### Exercise
All lines before the one containing "Task: Toggle 選択した地物のみ under nodes layer", plus that line itself, are to be printed exactly as they appear below.

Collected data entries
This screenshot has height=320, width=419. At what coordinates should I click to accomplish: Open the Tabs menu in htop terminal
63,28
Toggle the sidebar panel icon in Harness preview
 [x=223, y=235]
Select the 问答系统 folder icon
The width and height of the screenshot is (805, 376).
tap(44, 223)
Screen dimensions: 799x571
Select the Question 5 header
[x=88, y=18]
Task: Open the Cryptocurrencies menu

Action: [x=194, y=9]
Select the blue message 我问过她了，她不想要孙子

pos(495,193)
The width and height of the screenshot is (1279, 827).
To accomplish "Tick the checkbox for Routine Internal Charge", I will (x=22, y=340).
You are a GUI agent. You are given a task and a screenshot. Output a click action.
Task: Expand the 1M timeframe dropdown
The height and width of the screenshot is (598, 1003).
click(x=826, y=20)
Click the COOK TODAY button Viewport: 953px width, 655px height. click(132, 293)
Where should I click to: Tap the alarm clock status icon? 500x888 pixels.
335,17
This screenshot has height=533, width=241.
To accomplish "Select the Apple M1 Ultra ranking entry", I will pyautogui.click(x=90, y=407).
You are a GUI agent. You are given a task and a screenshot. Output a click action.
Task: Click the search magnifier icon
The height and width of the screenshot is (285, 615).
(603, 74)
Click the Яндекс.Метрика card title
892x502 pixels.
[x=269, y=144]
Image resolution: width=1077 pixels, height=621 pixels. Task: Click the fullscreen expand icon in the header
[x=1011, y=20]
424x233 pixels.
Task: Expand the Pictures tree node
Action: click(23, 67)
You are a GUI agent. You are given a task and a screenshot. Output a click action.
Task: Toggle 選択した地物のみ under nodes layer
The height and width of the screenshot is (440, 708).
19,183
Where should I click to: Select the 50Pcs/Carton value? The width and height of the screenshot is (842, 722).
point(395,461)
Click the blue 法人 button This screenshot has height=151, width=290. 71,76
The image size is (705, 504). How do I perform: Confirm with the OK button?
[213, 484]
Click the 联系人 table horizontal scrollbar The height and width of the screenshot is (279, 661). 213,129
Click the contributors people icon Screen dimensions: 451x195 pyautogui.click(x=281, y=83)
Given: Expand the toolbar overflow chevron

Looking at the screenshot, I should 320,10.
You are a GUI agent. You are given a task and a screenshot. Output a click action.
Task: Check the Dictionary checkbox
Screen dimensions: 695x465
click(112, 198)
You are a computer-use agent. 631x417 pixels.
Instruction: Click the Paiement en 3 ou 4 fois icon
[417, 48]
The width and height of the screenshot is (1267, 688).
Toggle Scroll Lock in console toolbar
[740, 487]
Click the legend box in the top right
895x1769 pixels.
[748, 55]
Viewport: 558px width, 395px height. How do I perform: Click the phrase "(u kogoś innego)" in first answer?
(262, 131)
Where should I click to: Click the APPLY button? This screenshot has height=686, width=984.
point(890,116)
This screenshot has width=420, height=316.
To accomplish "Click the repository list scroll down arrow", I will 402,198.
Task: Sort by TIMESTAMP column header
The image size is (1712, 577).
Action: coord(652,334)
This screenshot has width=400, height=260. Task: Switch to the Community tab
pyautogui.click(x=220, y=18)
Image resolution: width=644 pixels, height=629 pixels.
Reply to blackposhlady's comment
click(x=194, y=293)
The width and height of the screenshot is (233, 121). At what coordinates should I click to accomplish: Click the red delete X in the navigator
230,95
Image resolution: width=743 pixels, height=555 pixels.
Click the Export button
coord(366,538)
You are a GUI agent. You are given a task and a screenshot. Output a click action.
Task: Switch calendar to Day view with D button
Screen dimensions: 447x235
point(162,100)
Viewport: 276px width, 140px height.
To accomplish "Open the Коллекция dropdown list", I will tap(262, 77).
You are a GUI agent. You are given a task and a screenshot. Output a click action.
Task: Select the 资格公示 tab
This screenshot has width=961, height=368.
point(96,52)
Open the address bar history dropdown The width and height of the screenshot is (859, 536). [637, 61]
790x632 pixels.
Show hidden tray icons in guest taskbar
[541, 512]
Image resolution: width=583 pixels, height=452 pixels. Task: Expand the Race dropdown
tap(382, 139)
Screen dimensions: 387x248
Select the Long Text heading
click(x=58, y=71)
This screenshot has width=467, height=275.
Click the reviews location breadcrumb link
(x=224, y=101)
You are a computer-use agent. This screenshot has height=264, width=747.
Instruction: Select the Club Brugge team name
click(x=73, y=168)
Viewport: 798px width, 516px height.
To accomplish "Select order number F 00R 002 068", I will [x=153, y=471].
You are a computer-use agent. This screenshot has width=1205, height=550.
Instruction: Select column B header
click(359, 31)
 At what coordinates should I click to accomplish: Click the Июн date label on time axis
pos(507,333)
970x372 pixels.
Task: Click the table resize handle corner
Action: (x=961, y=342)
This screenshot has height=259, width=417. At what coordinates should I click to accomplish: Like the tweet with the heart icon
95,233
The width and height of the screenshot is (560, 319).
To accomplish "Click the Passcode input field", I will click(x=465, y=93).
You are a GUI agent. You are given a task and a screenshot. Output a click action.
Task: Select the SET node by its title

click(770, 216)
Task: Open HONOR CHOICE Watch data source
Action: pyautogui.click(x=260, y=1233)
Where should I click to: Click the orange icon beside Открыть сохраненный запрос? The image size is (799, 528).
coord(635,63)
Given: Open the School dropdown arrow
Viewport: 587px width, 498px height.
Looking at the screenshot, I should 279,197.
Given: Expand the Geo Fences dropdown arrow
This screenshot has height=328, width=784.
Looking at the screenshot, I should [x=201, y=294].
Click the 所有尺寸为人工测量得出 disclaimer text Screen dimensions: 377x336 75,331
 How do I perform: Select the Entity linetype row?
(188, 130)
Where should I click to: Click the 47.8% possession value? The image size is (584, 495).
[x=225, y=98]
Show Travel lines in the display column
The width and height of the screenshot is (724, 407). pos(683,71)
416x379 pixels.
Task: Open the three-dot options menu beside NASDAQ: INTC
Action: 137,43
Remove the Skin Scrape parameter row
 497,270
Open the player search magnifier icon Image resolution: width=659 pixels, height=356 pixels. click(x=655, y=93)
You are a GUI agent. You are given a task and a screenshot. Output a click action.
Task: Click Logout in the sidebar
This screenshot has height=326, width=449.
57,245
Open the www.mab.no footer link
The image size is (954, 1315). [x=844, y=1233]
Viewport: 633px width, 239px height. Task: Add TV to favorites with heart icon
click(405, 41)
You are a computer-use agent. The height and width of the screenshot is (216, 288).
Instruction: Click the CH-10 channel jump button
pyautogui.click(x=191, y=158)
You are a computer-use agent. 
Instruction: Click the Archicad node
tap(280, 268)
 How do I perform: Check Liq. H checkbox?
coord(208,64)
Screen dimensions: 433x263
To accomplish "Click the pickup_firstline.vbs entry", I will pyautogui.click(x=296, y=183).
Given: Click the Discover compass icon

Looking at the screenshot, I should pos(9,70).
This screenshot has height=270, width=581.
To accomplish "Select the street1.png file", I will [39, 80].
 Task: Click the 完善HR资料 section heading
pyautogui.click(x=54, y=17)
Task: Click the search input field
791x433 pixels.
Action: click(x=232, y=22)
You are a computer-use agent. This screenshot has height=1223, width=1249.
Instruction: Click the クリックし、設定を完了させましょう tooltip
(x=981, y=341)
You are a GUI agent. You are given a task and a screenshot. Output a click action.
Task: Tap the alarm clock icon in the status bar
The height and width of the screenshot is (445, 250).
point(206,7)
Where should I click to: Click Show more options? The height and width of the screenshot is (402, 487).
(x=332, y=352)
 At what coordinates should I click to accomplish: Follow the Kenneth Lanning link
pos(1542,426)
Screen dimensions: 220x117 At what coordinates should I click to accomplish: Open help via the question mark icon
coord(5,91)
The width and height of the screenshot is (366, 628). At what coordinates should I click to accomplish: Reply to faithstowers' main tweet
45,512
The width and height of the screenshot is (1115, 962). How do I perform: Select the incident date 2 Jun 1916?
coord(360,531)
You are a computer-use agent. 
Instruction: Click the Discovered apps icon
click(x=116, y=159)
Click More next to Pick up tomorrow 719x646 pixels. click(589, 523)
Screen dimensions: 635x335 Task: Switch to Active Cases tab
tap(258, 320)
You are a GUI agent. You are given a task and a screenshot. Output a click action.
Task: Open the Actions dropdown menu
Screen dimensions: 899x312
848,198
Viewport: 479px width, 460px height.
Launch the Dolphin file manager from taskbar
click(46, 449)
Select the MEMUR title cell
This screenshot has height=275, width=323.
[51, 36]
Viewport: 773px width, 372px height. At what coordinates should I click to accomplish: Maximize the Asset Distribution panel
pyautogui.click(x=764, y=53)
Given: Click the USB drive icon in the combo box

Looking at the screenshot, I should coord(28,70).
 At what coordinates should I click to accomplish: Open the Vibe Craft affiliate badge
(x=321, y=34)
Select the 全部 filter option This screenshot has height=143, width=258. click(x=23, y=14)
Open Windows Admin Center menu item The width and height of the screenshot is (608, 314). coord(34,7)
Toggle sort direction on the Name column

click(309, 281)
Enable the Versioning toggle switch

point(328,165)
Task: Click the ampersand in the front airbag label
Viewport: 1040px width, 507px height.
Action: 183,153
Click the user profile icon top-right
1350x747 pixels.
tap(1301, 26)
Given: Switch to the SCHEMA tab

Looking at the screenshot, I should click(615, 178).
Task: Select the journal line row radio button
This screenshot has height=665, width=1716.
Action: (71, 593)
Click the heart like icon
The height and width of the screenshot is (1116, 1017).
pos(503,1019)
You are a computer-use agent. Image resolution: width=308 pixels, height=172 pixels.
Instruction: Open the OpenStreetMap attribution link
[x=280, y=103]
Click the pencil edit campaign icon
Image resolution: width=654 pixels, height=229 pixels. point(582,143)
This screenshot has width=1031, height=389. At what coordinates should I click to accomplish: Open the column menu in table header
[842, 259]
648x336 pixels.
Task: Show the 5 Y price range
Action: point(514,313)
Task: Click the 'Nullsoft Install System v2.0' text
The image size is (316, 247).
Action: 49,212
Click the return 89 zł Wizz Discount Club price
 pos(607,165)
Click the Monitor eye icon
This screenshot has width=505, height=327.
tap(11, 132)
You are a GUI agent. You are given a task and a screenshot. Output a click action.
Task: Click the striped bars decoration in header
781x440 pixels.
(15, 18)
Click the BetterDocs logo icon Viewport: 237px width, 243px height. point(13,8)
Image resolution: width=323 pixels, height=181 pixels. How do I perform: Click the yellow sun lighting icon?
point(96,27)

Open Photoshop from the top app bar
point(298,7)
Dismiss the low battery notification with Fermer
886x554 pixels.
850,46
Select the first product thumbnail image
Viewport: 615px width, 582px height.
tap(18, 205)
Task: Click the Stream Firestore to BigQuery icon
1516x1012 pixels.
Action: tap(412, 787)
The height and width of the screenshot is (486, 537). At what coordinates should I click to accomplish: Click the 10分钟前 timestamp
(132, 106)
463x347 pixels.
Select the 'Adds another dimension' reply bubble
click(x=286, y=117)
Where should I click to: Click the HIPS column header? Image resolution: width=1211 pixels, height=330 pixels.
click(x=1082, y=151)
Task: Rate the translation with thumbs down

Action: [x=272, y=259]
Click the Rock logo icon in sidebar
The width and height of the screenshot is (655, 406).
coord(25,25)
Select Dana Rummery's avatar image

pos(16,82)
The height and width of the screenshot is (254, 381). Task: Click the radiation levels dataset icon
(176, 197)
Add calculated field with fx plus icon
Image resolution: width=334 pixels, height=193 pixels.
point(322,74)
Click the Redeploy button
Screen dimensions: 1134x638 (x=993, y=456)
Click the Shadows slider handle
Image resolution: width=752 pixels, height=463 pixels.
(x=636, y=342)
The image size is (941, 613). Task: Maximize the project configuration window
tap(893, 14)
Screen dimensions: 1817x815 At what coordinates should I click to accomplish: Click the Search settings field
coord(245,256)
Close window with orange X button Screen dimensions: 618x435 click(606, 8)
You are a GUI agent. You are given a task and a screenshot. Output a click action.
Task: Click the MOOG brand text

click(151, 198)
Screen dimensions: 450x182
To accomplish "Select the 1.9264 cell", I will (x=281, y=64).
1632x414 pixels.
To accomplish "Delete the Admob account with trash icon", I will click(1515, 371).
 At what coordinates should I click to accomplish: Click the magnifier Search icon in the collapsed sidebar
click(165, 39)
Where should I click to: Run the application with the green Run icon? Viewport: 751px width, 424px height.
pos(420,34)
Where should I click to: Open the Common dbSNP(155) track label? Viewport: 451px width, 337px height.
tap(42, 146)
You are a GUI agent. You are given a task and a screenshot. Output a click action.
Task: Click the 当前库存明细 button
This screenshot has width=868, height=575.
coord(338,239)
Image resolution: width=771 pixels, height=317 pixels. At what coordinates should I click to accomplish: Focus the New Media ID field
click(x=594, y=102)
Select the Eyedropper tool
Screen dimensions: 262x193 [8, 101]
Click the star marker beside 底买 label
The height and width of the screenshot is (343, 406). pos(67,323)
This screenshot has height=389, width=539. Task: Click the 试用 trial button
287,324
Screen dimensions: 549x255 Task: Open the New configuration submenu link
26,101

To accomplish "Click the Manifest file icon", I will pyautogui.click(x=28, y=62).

### Exercise answer
This screenshot has height=320, width=419. At what coordinates should I click to accomplish: Open the Tabs menu in htop terminal
63,28
Toggle the sidebar panel icon in Harness preview
 [x=223, y=235]
Select the 问答系统 folder icon
The width and height of the screenshot is (805, 376).
tap(44, 223)
Screen dimensions: 799x571
Select the Question 5 header
[x=88, y=18]
Task: Open the Cryptocurrencies menu

Action: [x=194, y=9]
Select the blue message 我问过她了，她不想要孙子

pos(495,193)
The width and height of the screenshot is (1279, 827).
To accomplish "Tick the checkbox for Routine Internal Charge", I will (x=22, y=340).
You are a GUI agent. You are given a task and a screenshot. Output a click action.
Task: Expand the 1M timeframe dropdown
The height and width of the screenshot is (598, 1003).
click(x=826, y=20)
Click the COOK TODAY button Viewport: 953px width, 655px height. click(132, 293)
Where should I click to: Tap the alarm clock status icon? 500x888 pixels.
335,17
This screenshot has height=533, width=241.
To accomplish "Select the Apple M1 Ultra ranking entry", I will pyautogui.click(x=90, y=407).
You are a GUI agent. You are given a task and a screenshot. Output a click action.
Task: Click the search magnifier icon
The height and width of the screenshot is (285, 615).
(603, 74)
Click the Яндекс.Метрика card title
892x502 pixels.
[x=269, y=144]
Image resolution: width=1077 pixels, height=621 pixels. Task: Click the fullscreen expand icon in the header
[x=1011, y=20]
424x233 pixels.
Task: Expand the Pictures tree node
Action: click(23, 67)
You are a GUI agent. You are given a task and a screenshot. Output a click action.
Task: Toggle 選択した地物のみ under nodes layer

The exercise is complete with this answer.